Ranchers of southern Arizona stick together. It’s a necessity as they confront the cartels across the border who supply Americans with illicit drugs and kill their fellow Mexicans in appalling numbers. One rancher, Ed Ashurst, has even written a book about another rancher, “The Life and Times of Warner Glenn,” who is portrayed as the model cowboy superior to legend, patient, persevering, good-humored, a skilled tracker of lions and outlaws.
At 81, Glenn is enjoying something of a respite from danger. As he rides his horse around his ranch, he doesn’t see a single Mexican intruder or any sign of drugs. “It’s a welcome relief,” he says, considering the heavy traffic he has experienced in the past. He chalks up the change in part to the Presidency of Donald Trump that has struck some fear into the cartels. They in turn have taken control of most immigration to the United States. Anyone who wants to cross must either pay the cartels or transport drugs for them. If he attempts it on his own, he risks his life.
John Ladd, 62, says there’s been a change in tactics. In the past, groups of drug runners crossed his vast 16 thousand acre cattle ranch furtively at night, clad in black with automatic weapons. Now two or three come quite openly in the daytime as if they don’t have much to fear. This is less of a menace, says Ladd, but reflects poorly on law enforcement.
He’s not happy with the U. S. Border Patrol, some of whose agents he believes avoid catching drug runners because of all the paper work involved. There is also the problem of taking bribes to let drug laden vehicles pass. He asks why not bring some of the U.S. military from their far flung duties overseas to the border where a genuine threat exists?
Warner Glenn has a more positive view of the Border Patrol. Author Ashurst describes a trip Glenn took through the mountains with his daughter Kelly in December 2016. Near the top Kelly was thrown from a balking mule down the mountainside badly injured. With no help nearby on inaccessible terrain, a Border Patrol helicopter risked a landing to rescue Kelly and fly her to medical care. She eventually fully recovered after major surgery.
The ranchers are ambivalent about President Trump’s wall. If there’s proper manpower, a wall wouldn’t be needed, says John Ladd. If one is to be built, it should be an extension of already existing steel fences along the border.
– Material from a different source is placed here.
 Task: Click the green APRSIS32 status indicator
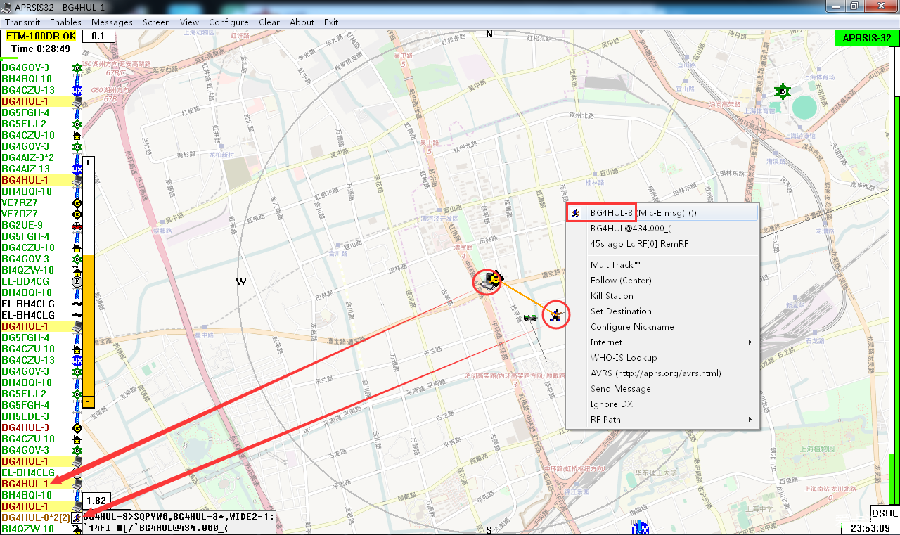865,37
They’re preferable to a solid concrete wall that blocks a view of the other side. You can see between the bars of the fence and observe perhaps the Mexican rancher who has switched from cattle to drugs, both enriching and endangering him. Ladd points out a conspicuous yellow building across the border that serves as a cartel lookout. Once the fence was built a second floor was added to preserve the view.
Border pressures have led neighboring ranchers to give up and sell. On one side of Glenn was a rancher who had been in law enforcement. He figured he was too much of a target and left. On the other side was a rancher who made himself a target with vigilante-style dress and behavior. He plainly irked the Border Patrol, especially when he slapped one of its agents and was sentenced to eight months in prison.
Ranchers Ladd and Glenn have held their own, combining prudence with resilience on a border generally neglected by the U.S. Government. Today’s frontiersmen, they embody the best of the old west and assure its survival.